WHAT THE TASK ASKS
A bare count is the expected answer, namely the number of lines in the records that have the word "Python".

[Dataset entries]
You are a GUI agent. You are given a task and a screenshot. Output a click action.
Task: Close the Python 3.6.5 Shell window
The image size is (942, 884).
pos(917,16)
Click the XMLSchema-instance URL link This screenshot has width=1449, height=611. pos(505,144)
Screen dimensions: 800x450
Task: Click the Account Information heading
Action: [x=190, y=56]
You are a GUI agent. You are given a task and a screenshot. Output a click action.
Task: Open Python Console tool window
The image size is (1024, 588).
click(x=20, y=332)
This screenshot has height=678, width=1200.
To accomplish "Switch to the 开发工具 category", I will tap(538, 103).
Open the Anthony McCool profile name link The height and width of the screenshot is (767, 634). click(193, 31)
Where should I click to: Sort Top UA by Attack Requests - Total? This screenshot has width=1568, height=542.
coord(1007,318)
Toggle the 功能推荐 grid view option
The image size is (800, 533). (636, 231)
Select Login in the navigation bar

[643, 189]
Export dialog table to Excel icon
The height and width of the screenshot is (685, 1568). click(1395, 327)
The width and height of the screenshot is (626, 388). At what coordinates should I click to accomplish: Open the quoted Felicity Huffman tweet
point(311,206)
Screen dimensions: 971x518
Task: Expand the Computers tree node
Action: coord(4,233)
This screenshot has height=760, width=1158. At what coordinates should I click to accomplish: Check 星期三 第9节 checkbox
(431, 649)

ANSWER FOR THE TASK
2